**Written tasks:**
1. Reproduce the stretch of the passage on Jesus's yielded will from "He candidly lays" through "Holiness becoming hell.".
2. Answer these questions using the passage on Jesus's yielded will:
(a) Which two scripture references are cited for Jesus becoming sin and experiencing alienation from his Father?
(b) According to the heading numbered 6, what did Jesus recognize the folly of?
(c) Emotions serve as poor custodians of what?

**Selected passage:**
** BEGIN **

No—it doesn’t work like that.

Jesus did not say,”If you… then I.” In other words, Jesus did not advance conditions to his father, saying, “If you do this…then I will do that.” He offered a yielded will, saying, “If it is possible do this… yet not my will but yours be done.” I do find it comforting that Jesus did not feign or pretend false confidence or emotional courage at the moment of his greatest trial. He was transparent and honest about how his human emotions were disconfirming rather than supportive in regards to choice before him. He unashamedly discloses his emotional state as being the antithesis of desire, essentially admitting to his Father, “This present moment is so distressing to my soul, I am left wondering if there is any other possible route we have overlooked that can achieve what needs to be achieved, such that this coming tribulation can be avoided.”

He candidly lays out all his cards on the table; he holds back nothing. But then he utters those famous words that sealed our redemption, “…yet not my will be done, but your will.”

For what its worth, I don’t think Jesus was distressed so much by the coming physical pain as much as he was distressed by the knowledge he was about to drain the cup of sin and drink it down to its dregs–every putrid, vile act of wickedness was about to be consumed into his very being. He “who knew no sin” was literally about “to become sin” and experience alienation from his Father (2 Cor. 5:21, Mt. 27:46). We cannot even imagine the horror involved in personified Holiness becoming hell.

6) JESUS RECOGNIZED THE FOLLY OF WAITING FOR EMOTIONS TO ESCORT HIS WILL

Despite the grief and sorrow overwhelming his soul, Jesus would not let his emotions run the show and dictate his course of action. He acknowledged his emotions, yet knew emotions serve as poor custodians of truth. We often want emotional escorts before we launch out and do anything worth doing, but Jesus knew better.

Not to belabor the point, but true spirituality is not saying “If you…then I.” It is saying, “Yet not I, but you.” But neither is spirituality to live in pretense or denial. It can admit preference and desire–but it doesn’t end there. True spirituality is saying, “If possible I would prefer this way—yet not my emotions, not my will, not my hope, not my affections, not my plans be done— but your will alone be done.”

** END **

**Data excerpts:**
** BEGIN **

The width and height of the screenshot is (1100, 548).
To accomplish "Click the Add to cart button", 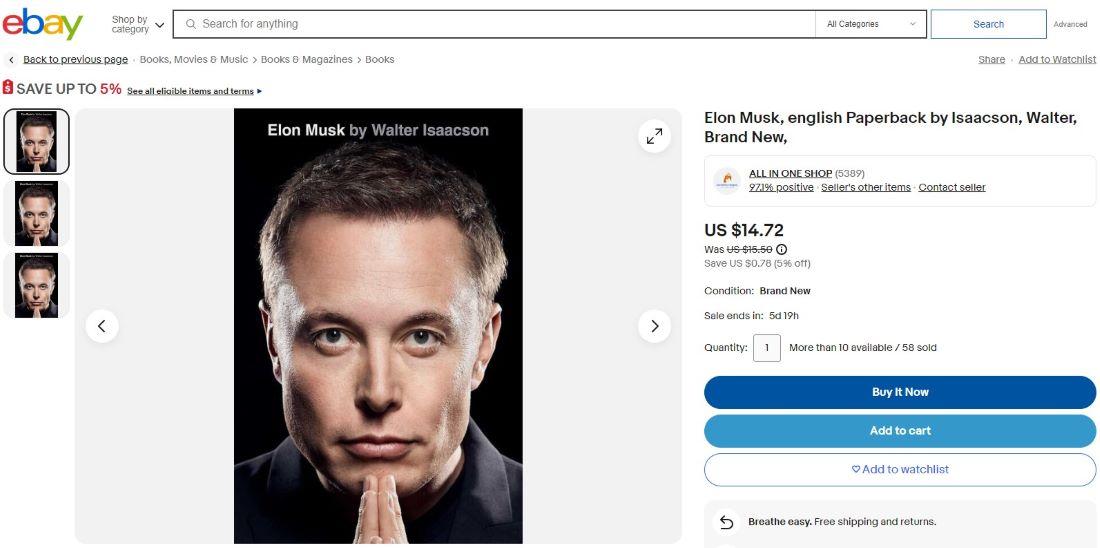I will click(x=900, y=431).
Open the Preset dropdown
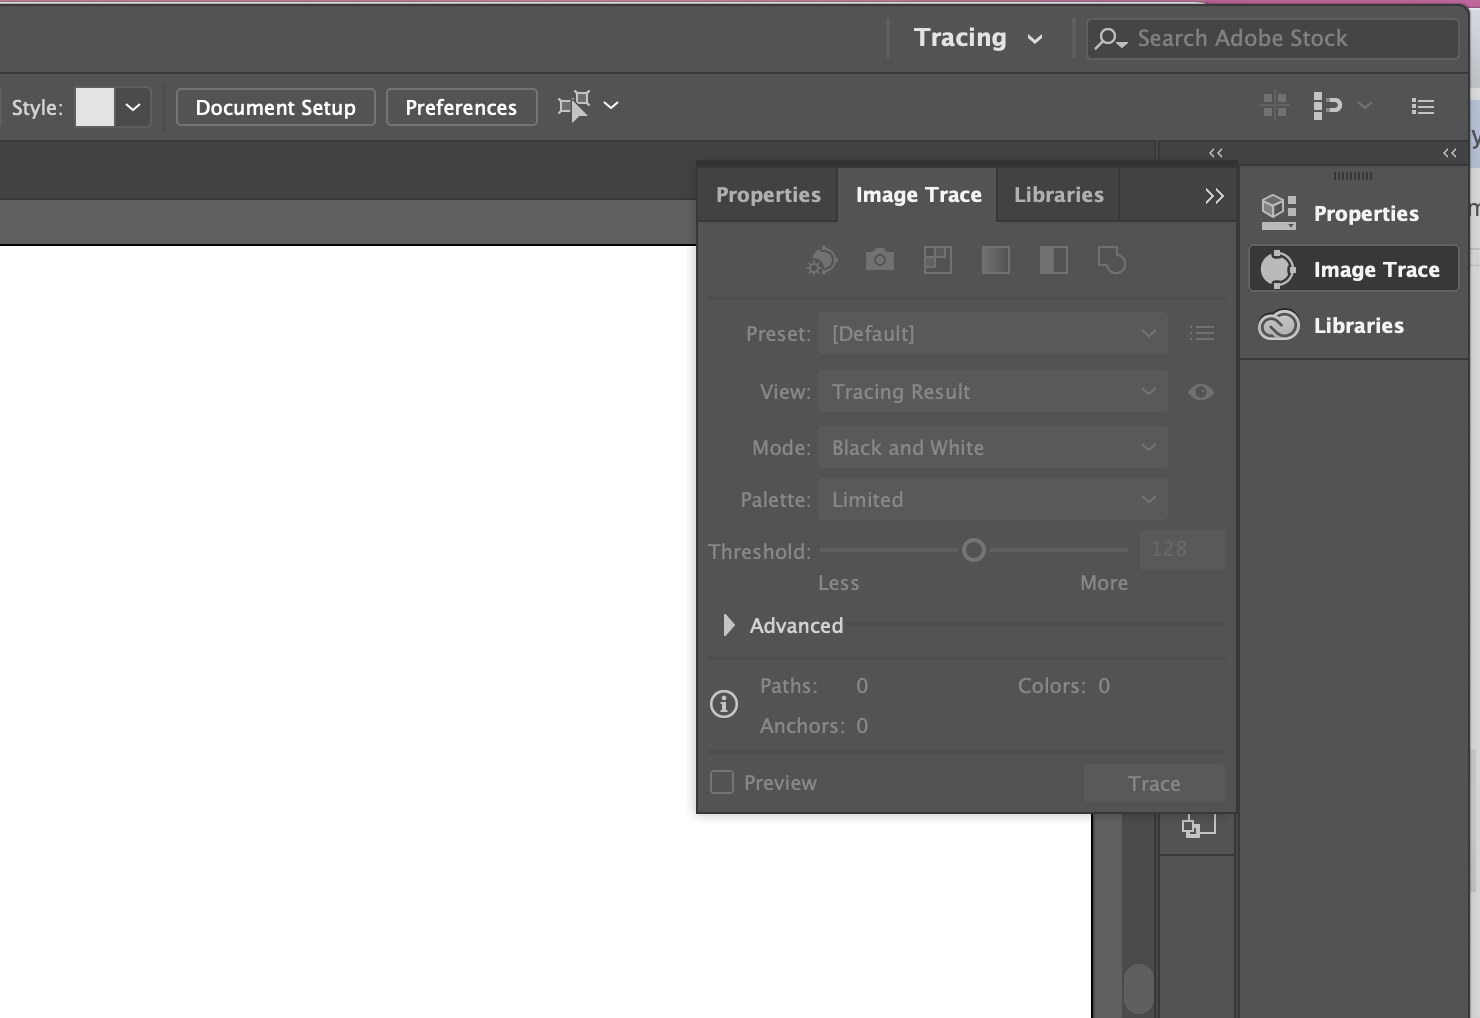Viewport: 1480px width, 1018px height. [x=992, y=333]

** END **
** BEGIN **

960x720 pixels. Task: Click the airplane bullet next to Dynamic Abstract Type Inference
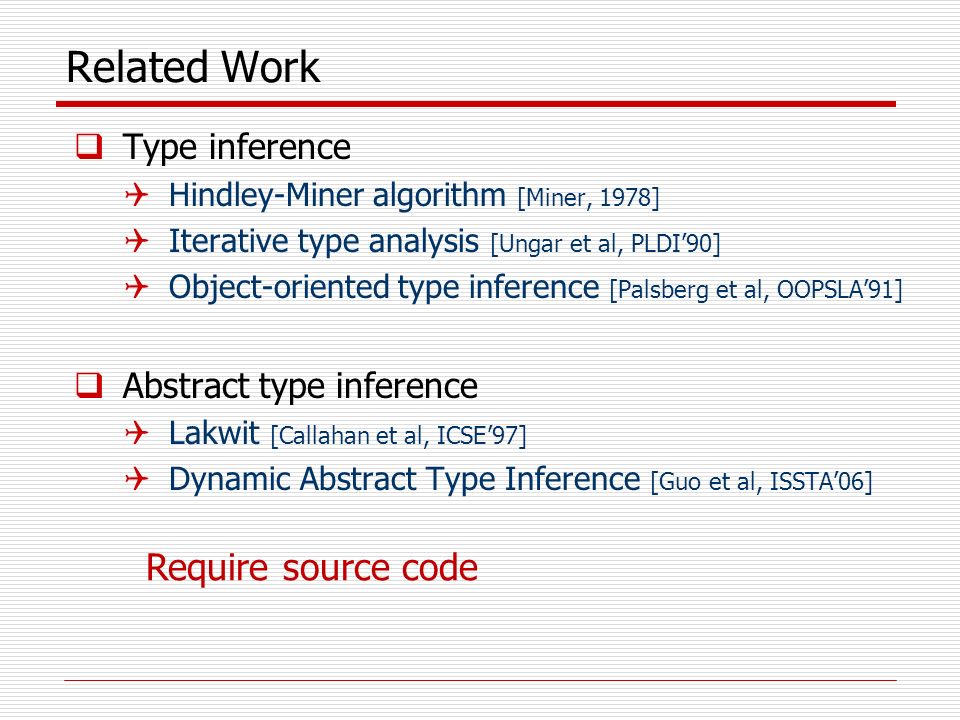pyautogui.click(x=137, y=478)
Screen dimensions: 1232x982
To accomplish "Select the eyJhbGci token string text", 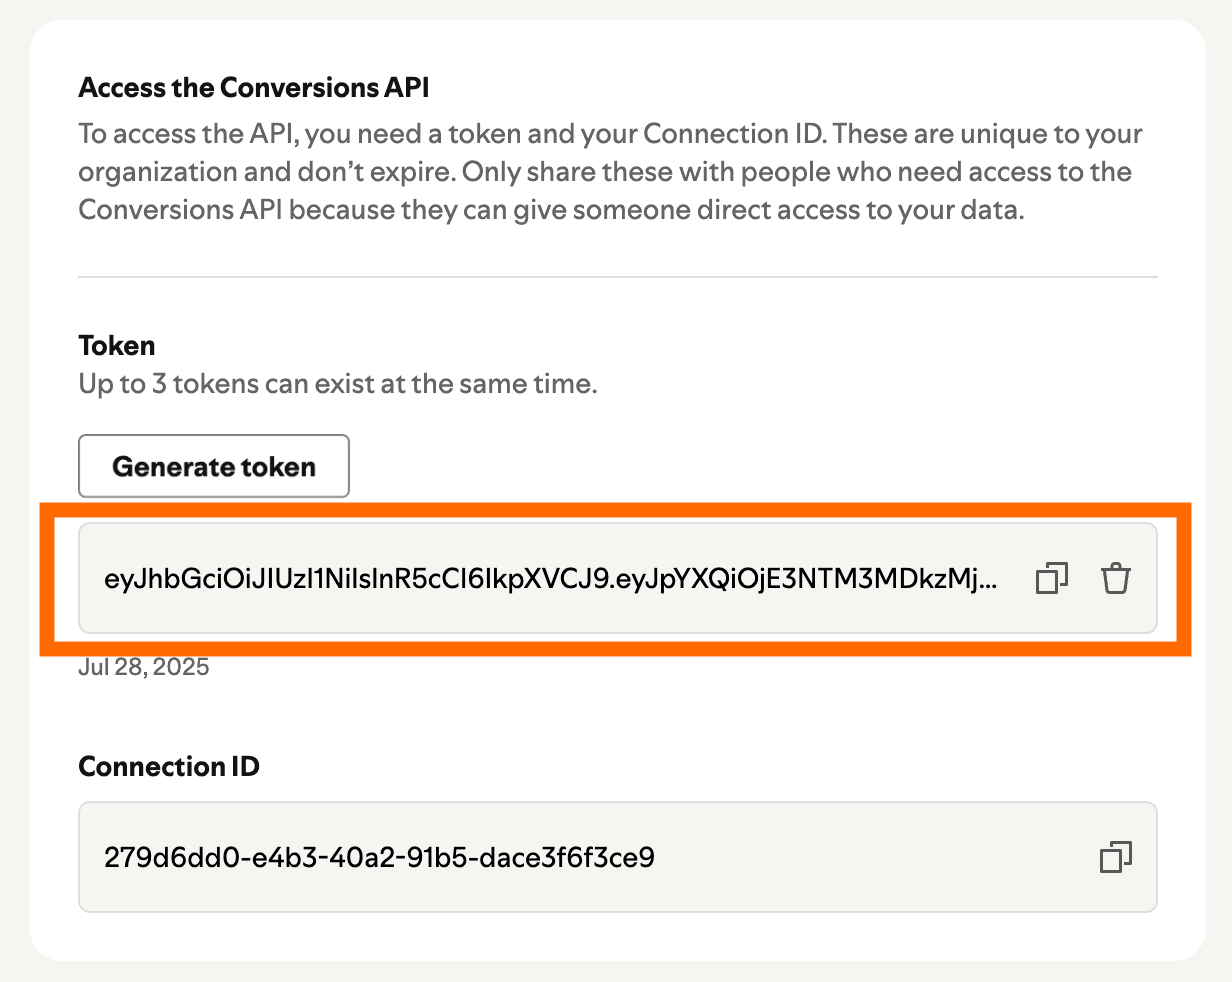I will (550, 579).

** END **

**List of solutions:**
1.
He candidly lays out all his cards on the table; he holds back nothing. But then he utters those famous words that sealed our redemption, “…yet not my will be done, but your will.”

For what its worth, I don’t think Jesus was distressed so much by the coming physical pain as much as he was distressed by the knowledge he was about to drain the cup of sin and drink it down to its dregs–every putrid, vile act of wickedness was about to be consumed into his very being. He “who knew no sin” was literally about “to become sin” and experience alienation from his Father (2 Cor. 5:21, Mt. 27:46). We cannot even imagine the horror involved in personified Holiness becoming hell.

2.
(a) 2 Cor. 5:21 and Mt. 27:46
(b) Waiting for emotions to escort his will
(c) Truth